Separazione o divorzio: che fare in caso di mutuo cointestato

Spesso accade che a seguito della separazione dei coniugi si crei il problema della attribuzione della casa coniugale, per l’acquisto della quale gli sposi abbiano stipulato un mutuo cointestato.
Nello specifico risulta preminente la questione della uscita di un coniuge che si separa dal contratto, in quanto non più interessato a far fronte ai costi rivenienti dal mutuo.
Le soluzioni possibili sia in caso di separazione che di divorzio possano essere diverse.

Una strada, può rivelarsi quella per cui un solo coniuge separato o divorziato continua a pagare la propria quota parte di rata – se non addirittura quella di accollarsi per intero la rata – per portare il relativo importo in ideale detrazione dell’ammontare dell’assegno di mantenimento.
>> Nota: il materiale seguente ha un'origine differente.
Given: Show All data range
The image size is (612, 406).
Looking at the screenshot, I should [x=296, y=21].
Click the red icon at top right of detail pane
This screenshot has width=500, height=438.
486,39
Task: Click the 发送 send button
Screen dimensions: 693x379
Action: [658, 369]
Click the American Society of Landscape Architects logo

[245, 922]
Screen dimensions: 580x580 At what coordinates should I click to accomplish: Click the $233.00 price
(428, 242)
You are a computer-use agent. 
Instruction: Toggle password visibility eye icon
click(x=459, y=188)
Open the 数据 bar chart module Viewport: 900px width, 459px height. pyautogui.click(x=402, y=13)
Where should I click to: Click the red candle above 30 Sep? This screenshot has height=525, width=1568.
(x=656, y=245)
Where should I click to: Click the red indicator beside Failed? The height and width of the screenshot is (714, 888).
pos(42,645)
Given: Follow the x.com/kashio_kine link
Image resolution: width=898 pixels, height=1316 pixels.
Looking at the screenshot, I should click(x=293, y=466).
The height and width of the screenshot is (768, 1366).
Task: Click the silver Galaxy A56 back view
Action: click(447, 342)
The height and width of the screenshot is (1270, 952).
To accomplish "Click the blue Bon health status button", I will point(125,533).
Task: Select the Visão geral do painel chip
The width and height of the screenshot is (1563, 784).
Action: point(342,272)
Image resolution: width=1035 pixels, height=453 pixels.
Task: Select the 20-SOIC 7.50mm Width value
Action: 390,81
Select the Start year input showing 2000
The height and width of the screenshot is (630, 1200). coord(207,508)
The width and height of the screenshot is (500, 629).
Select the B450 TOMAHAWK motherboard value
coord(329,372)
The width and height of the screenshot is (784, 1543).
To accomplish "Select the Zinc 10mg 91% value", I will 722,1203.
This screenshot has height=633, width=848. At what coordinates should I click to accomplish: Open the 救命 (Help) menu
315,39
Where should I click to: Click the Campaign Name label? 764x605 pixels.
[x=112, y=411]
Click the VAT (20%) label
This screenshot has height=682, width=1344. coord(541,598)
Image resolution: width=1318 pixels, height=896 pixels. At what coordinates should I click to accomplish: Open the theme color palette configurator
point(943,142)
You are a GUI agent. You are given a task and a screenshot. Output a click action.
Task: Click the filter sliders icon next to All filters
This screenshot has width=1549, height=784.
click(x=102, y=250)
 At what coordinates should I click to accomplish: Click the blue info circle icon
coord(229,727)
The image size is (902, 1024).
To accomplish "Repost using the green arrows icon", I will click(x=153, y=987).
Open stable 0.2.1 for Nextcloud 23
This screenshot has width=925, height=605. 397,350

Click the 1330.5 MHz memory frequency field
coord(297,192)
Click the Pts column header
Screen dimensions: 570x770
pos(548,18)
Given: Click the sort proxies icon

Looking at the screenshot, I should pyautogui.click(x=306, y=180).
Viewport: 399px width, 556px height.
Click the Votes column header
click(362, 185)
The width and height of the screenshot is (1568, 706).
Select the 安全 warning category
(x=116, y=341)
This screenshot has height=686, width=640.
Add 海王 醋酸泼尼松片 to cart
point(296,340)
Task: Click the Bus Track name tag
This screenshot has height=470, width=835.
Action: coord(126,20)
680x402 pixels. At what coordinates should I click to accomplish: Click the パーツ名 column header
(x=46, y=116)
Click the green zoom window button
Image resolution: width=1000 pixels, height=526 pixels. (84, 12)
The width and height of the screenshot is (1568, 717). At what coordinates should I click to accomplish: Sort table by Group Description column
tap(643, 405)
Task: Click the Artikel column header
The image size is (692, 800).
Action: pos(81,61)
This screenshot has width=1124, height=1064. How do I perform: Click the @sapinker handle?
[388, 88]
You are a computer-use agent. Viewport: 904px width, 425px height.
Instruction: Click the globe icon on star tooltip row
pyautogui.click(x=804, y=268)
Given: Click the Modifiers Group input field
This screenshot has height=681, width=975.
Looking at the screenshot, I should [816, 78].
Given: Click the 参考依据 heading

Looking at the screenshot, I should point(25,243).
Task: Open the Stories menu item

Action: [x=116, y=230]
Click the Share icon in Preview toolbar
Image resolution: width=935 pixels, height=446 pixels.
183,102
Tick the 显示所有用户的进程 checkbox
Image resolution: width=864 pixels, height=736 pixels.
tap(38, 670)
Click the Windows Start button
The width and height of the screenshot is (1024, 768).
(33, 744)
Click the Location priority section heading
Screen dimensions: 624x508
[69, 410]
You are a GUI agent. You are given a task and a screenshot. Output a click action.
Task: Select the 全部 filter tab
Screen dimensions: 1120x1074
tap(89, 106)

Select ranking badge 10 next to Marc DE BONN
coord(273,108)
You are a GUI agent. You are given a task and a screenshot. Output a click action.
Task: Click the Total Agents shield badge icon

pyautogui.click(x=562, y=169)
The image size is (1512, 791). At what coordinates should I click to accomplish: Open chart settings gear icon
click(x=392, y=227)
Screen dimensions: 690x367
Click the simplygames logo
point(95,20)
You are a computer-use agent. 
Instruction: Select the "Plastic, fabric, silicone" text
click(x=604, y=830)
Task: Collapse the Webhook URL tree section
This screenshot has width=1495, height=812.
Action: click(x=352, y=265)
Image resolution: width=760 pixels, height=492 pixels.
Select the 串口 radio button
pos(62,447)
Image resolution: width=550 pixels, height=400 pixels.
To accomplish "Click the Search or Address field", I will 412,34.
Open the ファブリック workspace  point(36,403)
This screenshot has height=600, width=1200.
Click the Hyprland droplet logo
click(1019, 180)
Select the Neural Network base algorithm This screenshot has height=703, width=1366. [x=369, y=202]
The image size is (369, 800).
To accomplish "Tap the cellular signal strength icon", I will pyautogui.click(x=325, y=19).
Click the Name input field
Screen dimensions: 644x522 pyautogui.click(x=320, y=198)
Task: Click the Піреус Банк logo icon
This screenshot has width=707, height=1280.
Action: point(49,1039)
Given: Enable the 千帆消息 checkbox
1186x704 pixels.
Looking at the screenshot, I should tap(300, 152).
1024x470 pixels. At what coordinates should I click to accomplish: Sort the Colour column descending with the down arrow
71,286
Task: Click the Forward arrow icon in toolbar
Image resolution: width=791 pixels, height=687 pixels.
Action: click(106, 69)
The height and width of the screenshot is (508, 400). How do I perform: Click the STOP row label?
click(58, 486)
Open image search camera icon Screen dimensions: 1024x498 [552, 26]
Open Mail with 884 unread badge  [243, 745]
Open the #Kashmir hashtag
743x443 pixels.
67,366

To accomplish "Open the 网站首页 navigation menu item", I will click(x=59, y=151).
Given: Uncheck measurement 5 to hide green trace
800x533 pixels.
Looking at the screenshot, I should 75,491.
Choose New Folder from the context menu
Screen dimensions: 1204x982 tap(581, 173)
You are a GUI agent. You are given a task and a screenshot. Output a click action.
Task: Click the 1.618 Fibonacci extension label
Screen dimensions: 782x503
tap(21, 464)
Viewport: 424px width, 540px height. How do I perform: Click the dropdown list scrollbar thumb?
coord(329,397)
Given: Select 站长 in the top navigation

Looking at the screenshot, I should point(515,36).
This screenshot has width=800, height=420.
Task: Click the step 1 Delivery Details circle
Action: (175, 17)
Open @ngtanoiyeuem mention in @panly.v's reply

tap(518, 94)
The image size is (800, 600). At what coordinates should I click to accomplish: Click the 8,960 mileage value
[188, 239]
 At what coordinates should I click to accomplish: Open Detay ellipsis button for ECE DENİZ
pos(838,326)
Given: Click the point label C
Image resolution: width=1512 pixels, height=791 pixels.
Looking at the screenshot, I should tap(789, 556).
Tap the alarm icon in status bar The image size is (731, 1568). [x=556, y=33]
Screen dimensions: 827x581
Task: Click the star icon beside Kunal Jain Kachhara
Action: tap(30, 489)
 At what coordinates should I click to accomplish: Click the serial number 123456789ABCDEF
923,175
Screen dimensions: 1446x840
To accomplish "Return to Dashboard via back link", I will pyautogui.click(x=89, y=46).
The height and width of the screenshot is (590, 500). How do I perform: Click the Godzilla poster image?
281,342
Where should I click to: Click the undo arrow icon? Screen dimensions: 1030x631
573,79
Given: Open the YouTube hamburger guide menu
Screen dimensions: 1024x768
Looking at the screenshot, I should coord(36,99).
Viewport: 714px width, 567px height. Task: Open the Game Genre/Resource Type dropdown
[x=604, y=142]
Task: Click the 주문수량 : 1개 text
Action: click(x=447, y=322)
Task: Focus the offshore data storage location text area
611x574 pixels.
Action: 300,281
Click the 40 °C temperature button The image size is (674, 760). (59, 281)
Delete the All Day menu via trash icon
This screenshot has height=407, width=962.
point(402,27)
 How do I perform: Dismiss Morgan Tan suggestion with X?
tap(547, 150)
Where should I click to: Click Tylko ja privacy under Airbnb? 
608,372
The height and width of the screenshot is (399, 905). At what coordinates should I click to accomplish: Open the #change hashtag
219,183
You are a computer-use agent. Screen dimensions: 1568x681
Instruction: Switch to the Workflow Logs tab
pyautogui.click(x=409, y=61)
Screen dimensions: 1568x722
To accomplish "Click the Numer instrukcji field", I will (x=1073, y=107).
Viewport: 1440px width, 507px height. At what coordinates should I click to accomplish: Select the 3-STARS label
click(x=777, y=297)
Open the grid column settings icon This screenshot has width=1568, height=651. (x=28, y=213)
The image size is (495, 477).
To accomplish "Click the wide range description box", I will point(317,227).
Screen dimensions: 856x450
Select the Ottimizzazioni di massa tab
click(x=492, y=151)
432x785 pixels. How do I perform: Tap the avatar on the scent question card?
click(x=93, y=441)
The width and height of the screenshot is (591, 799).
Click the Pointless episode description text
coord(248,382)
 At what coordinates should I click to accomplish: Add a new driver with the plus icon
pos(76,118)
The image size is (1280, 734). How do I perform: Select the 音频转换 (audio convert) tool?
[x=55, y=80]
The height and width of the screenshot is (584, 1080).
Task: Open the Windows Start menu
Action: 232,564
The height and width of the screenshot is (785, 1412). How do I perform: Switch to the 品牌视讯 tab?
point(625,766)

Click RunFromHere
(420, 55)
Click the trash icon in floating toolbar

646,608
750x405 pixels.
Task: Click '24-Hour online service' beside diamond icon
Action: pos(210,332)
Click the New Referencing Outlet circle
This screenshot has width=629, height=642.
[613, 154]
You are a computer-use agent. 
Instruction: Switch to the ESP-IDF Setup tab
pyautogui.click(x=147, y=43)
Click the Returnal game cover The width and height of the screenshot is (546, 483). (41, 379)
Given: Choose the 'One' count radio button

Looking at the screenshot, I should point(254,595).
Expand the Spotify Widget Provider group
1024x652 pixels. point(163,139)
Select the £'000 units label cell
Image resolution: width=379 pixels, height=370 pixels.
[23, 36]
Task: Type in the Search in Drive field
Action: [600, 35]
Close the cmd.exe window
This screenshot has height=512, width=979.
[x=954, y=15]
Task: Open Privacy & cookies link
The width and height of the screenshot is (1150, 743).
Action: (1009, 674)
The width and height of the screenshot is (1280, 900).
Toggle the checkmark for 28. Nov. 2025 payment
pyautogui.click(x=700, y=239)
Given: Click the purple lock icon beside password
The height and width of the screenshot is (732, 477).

Secondo la giurisprudenza di legittimità, infatti, nell’ambito di una separazione il versamento per intero da parte del marito della rata di mutuo relativa ad immobile adibito ad abitazione esclusiva della ex moglie incide sulla quantificazione dell’assegno coniugale. Il pagamento delle rate residue di mutuo può essere imposto dal giudice stesso, come forma di contribuzione del coniuge separato al mantenimento dei figli, trattandosi di voce di spesa sufficientemente determinata e strumentale alla soddisfazione delle esigenze in vista delle quali detto obbligo è disposto.
Si rileva appunto, che la banca è soggetto estraneo al verbale di separazione e appunto potrebbe agire anche nei confronti della moglie assegnataria, in quanto pur sempre cointestataria del mutuo stipulato prima della separazione.
Altra strada percorribile potrebbe essere quella della vendita dell’immobile a seguito della separazione con conseguente estinzione del mutuo. Tuttavia, aderire a detta opzione comporta la perdita della casa coniugale e – specialmente in presenza di figli minori – può determinare diversi inconvenienti specialmente alla prole dei coniugi separati. Per altro verso invece questa ipotesi risulta pregevole nei casi in cui con la separazione l’immobile sia eccessivamente ampio per il coniuge e i figli, nonché troppo costose le spese di gestione corrente e gli oneri relativi al medesimo.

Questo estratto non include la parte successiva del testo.